In short, we expect another wild price ride this summer.  Relying on ERCOT’s forecasts alone will be costly; the rapidly changing ERCOT landscape requires greater attention than ever before to forecasting for price, congestion, load, and generation. The good news is Gaiascope is prepared (dare we say…excited?) to help you navigate and capitalize on this volatility. 

If you have a renewable energy asset in ERCOT, we can help you reduce your risk and improve your profits. Don’t wait until you lose your shirt…connect with our team to get onboarded before summer!



Before we dive in, a bit of context.
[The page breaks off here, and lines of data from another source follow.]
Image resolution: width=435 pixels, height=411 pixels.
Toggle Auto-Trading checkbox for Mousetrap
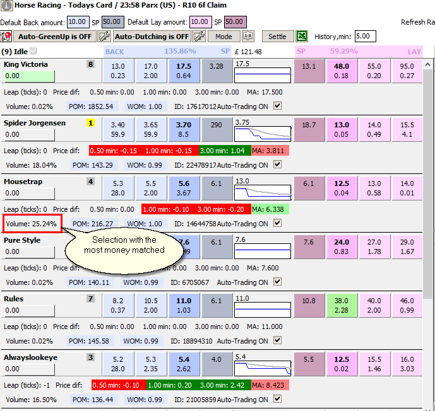tap(277, 223)
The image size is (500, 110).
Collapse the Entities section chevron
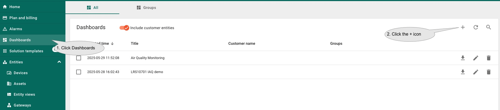point(59,62)
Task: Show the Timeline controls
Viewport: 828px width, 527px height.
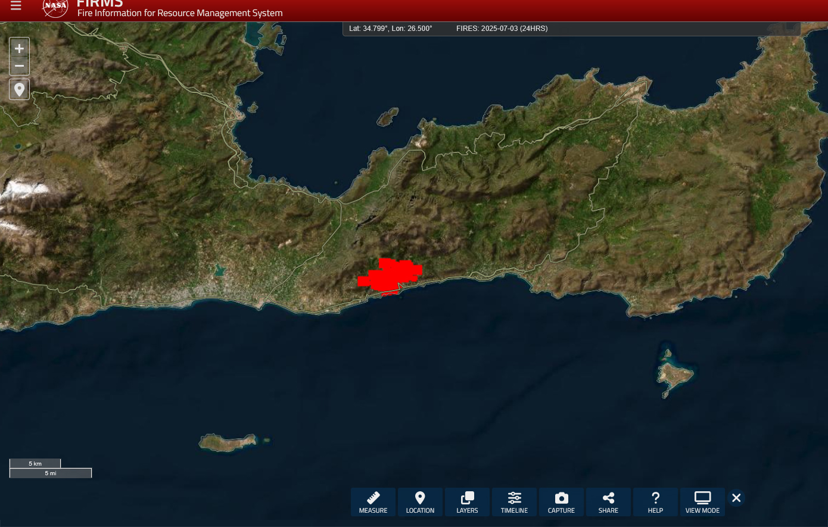Action: tap(514, 502)
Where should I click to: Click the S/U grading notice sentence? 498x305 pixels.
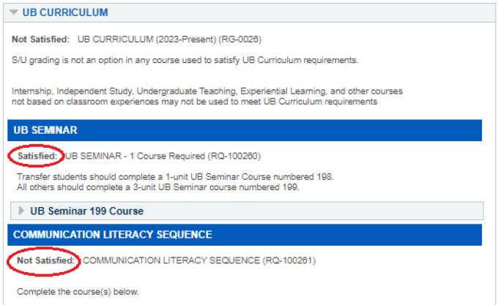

ERCOT released its summer load forecasts in its January 11, 2024 report: 2024 ERCOT System Planning Long-Term Hourly Peak Demand and Energy Forecast.

Figure 1: ERCOT Summer Peak Demand Forecast

Source: ERCOT.

In its report, ERCOT states that “the forecast using historical factors from 2008 was deemed the ERCOT official forecast” for 2024 because “it is very difficult to determine how weather conditions will align or not at the time of ERCOT’s summer peak” and “using the 2008 historical factors resulted in the least amount of diversity between weather zone demand and ERCOT-wide demand at the time of ERCOT’s summer peak.”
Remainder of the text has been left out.